4. Engaging Mindfully
Capacity Four: Engaging Mindfully
Key Question: “What is helpful?”
Mindfulness Work:
We examine our own role in a system and explore how we may pair our personal gifts and passions with what communities need to ensure we actually address “What is helpful?”
Social Change Work:
We employ the five capacities and key questions methodically across the social innovation design and implementation process using the lens of mindfulness to discern what is helpful without imposition.
Mindfulness Work
Under the capacity of engaging mindfully, our individual mindfulness work is investigating our own blind spots and role in the existing system, and understanding what we have to bring towards change. As we cultivate the capacities of mindfulness, we become adept at setting aside ego, assumptions, and bias to inquire and listen. We are less likely to think our way is the only viewpoint, less likely to create division and blame, and more likely to seek out understanding across differences so as to identify common ground. Finally, CSC invites us to examine our role in the systems that perpetuate harm. We look at how we can bring more consciousness and integrity into every relationship - our relationship to the earth, our relationships with other beings and community, our use of resources, our positionality and understanding of power, our communications, our contributions, and our values. As we bring contemplation into every dimension of our lives and interactions, we begin to align our inner journey with our everyday choices and what is helpful and supportive to a life of mindful engagement.
Practices and Frameworks Supporting this Capacity for the Individual:
Deeper embodiment of the CSC methodology integrates reflection on our level of attunement, alignment, and presence across all dimensions of our lives. This might include exploring and engaging mindfully in our relationship with:
time as a resource
love and full presence in relationships
power as experienced emotionally, physically, cognitively, in dominant culture given positionality, privilege and oppression, with family of origin and others, and from within
community, space, and place
the earth
money, our sense of abundance or scarcity, and reciprocity
purpose, joy, beauty, and creation
listening, attention and communications
embodiment of our values and truth
Enjoy this simple practice for applying compassion in relationships.
Social Change Work
As a core capacity of Conscious Social Change, Engaging Mindfully first involves applying an intention of curiosity, non-judgment, compassion, and connection to our social change work. Mindfulness trains us to look at reality with greater curiosity. Instead of seeing failure, mindfulness encourages us to examine circumstances with an eagerness to learn so that we evolve our solutions for greater efficacy. Rather than getting fixated on pushing forward our own narrow agenda or thinking it is all up to us to fix, mindfulness drives us to lead with more openness, question our thinking, seek out more diverse expertise, and be willing to compromise as a strategy towards progress.
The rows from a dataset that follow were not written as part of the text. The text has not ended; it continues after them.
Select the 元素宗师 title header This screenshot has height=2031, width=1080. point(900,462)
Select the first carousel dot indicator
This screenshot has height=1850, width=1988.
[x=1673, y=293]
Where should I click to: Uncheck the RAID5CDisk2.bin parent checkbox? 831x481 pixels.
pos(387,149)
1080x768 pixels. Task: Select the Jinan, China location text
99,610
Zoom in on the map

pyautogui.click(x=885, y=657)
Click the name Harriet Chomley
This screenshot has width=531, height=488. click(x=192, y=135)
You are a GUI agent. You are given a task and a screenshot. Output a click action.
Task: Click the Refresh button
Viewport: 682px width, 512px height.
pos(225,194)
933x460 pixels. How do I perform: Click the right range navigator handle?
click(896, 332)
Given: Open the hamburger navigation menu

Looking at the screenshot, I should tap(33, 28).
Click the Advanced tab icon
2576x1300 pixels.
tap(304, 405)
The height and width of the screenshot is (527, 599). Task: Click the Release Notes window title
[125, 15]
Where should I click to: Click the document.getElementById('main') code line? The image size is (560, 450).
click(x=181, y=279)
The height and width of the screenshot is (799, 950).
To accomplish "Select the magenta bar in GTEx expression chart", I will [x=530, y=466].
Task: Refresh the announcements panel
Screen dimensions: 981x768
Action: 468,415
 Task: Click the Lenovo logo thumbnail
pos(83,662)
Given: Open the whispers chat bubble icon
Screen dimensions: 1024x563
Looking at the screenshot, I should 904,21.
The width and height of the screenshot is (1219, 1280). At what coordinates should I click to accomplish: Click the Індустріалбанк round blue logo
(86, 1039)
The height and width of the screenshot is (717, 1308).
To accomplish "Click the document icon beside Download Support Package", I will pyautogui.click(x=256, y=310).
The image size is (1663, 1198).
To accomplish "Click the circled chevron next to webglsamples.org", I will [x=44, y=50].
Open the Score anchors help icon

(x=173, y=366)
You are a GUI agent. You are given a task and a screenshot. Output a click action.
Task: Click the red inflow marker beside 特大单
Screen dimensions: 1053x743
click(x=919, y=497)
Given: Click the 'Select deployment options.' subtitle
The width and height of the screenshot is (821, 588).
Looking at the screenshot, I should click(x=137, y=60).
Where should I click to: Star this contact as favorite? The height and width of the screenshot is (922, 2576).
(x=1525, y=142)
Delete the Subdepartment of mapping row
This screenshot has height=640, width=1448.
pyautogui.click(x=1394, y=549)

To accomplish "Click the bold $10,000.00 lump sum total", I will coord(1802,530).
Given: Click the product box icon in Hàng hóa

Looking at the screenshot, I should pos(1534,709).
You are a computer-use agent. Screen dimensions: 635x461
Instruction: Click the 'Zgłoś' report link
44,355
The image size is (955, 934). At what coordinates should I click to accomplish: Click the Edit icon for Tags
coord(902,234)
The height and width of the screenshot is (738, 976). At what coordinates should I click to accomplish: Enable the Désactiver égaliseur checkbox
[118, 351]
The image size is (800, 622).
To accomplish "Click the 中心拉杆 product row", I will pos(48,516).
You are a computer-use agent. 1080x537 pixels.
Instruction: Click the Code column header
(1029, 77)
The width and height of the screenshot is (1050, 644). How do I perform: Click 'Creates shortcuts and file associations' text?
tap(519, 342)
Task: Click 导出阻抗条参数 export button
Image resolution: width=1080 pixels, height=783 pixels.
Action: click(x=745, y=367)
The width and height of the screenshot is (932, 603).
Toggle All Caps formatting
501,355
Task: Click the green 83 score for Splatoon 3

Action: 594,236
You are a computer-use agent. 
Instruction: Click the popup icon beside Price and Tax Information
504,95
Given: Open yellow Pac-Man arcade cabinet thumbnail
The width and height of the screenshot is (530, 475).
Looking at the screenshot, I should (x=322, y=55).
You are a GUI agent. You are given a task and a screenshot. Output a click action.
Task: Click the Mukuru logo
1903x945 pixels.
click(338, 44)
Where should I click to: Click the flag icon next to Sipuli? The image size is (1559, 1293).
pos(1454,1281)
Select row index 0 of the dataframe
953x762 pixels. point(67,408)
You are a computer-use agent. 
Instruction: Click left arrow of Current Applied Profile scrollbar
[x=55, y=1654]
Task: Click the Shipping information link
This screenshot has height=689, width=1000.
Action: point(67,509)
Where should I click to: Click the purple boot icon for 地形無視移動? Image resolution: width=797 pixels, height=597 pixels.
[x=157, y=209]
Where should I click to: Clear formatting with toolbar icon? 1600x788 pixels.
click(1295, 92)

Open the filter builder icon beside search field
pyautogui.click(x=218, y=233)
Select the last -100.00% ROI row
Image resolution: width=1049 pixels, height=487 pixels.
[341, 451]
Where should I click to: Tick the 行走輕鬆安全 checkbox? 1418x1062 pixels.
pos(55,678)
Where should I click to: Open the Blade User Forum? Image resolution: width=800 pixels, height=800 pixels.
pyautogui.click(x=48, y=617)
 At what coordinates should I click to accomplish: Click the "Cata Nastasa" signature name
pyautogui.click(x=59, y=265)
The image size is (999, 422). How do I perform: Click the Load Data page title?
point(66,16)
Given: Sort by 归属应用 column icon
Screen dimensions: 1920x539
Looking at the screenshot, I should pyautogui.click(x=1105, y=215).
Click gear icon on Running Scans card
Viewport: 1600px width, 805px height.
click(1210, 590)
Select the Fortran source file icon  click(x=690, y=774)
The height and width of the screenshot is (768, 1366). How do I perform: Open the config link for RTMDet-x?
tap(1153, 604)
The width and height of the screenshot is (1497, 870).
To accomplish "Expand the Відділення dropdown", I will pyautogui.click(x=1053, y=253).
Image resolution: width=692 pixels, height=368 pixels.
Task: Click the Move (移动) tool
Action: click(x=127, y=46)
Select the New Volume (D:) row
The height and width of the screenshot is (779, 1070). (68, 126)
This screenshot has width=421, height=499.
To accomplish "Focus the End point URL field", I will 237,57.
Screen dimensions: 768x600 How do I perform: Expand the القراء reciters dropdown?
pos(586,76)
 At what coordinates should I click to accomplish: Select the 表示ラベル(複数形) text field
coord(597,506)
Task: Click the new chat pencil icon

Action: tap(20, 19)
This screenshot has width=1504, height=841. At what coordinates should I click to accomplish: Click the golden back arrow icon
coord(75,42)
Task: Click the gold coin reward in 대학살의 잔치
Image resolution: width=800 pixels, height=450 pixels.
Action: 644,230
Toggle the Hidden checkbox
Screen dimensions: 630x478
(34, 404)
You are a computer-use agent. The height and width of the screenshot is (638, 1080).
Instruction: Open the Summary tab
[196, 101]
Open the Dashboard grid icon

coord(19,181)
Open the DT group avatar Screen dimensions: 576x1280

Next, CSC invites engaging mindfully in relationship with others. This transformational paradigm is inner-driven with a focus on serving the highest common good. We do not foster division to motivate change from an “us versus them” paradigm. We seek to understand with compassion from all perspectives and invite participation and collaboration across stakeholder groups. We do not use punitive measures or incentives to force compliance with our agenda. We start with self-examination and explore where we might need to change in relationship to the issue and in our relationship with others first. As we transform our personal role in a system and strengthen our capacity to listen mindfully, we notice how this shifts our relationship with others and our perspectives. We then invite collective engagement to explore what is helpful.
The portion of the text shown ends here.